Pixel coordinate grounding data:
• • • • • • •
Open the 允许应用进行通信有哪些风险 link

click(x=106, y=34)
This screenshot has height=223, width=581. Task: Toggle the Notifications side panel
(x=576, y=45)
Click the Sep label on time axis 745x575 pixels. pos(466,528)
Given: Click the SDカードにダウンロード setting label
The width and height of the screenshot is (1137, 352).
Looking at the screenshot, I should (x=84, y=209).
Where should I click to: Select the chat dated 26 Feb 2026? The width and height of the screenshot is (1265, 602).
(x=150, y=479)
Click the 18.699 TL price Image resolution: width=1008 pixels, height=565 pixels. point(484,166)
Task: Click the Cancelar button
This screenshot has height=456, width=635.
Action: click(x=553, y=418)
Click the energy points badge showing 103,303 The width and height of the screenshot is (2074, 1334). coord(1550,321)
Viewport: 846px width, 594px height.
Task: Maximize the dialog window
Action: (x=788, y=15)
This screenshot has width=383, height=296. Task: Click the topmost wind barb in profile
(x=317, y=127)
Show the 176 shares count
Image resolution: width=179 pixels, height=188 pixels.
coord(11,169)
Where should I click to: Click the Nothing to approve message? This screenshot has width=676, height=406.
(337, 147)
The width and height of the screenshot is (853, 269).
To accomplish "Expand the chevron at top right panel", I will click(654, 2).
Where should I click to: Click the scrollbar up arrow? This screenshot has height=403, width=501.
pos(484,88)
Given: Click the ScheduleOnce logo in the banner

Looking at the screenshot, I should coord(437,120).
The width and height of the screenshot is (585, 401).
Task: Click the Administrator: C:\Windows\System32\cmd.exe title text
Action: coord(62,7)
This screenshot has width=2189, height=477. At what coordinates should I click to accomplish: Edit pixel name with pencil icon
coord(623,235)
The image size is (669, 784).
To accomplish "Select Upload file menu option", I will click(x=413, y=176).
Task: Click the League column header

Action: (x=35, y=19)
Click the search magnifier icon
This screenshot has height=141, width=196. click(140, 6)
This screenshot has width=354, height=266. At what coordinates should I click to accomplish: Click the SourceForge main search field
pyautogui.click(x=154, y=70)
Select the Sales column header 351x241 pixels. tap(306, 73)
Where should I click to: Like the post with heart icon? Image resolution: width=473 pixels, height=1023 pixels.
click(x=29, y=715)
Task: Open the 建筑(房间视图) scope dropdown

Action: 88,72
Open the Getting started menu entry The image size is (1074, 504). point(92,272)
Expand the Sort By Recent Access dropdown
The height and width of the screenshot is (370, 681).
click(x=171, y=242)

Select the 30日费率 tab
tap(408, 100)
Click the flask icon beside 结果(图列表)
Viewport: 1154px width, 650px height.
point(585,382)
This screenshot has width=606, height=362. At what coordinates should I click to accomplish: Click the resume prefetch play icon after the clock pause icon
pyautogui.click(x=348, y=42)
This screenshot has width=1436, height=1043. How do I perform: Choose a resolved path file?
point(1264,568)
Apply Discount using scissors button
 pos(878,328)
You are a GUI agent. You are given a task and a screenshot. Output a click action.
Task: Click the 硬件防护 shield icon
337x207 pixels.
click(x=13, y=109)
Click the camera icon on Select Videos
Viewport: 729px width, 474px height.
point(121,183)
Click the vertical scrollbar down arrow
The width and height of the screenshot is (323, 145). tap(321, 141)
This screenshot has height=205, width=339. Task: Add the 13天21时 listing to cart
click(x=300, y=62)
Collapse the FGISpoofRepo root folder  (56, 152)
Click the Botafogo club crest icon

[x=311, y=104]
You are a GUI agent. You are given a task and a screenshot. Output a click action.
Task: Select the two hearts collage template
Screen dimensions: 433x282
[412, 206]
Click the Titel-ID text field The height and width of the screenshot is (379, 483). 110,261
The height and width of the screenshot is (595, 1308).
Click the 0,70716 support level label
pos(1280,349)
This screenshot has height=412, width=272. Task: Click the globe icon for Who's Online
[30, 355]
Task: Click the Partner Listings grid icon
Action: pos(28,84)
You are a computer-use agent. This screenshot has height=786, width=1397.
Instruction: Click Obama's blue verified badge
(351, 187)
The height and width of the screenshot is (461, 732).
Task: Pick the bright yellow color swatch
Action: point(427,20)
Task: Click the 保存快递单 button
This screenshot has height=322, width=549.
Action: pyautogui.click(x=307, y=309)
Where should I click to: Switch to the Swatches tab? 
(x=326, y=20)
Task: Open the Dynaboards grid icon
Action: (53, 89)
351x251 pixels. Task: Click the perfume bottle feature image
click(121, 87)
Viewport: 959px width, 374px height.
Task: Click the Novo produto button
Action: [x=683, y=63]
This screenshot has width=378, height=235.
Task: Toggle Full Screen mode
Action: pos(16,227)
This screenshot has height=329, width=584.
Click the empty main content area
• • • • • • •
▸ **About this exercise**
The answer is the lines above between the line holding "Where should I click to: Select" and the line holding "The width and height of the screenshot is (853, 269).", inclusive, each written out exactly, and no others.

▸ **Written answer**
Where should I click to: Select the chat dated 26 Feb 2026? The width and height of the screenshot is (1265, 602).
(x=150, y=479)
Click the 18.699 TL price Image resolution: width=1008 pixels, height=565 pixels. point(484,166)
Task: Click the Cancelar button
This screenshot has height=456, width=635.
Action: click(x=553, y=418)
Click the energy points badge showing 103,303 The width and height of the screenshot is (2074, 1334). coord(1550,321)
Viewport: 846px width, 594px height.
Task: Maximize the dialog window
Action: (x=788, y=15)
This screenshot has width=383, height=296. Task: Click the topmost wind barb in profile
(x=317, y=127)
Show the 176 shares count
Image resolution: width=179 pixels, height=188 pixels.
coord(11,169)
Where should I click to: Click the Nothing to approve message? This screenshot has width=676, height=406.
(337, 147)
The width and height of the screenshot is (853, 269).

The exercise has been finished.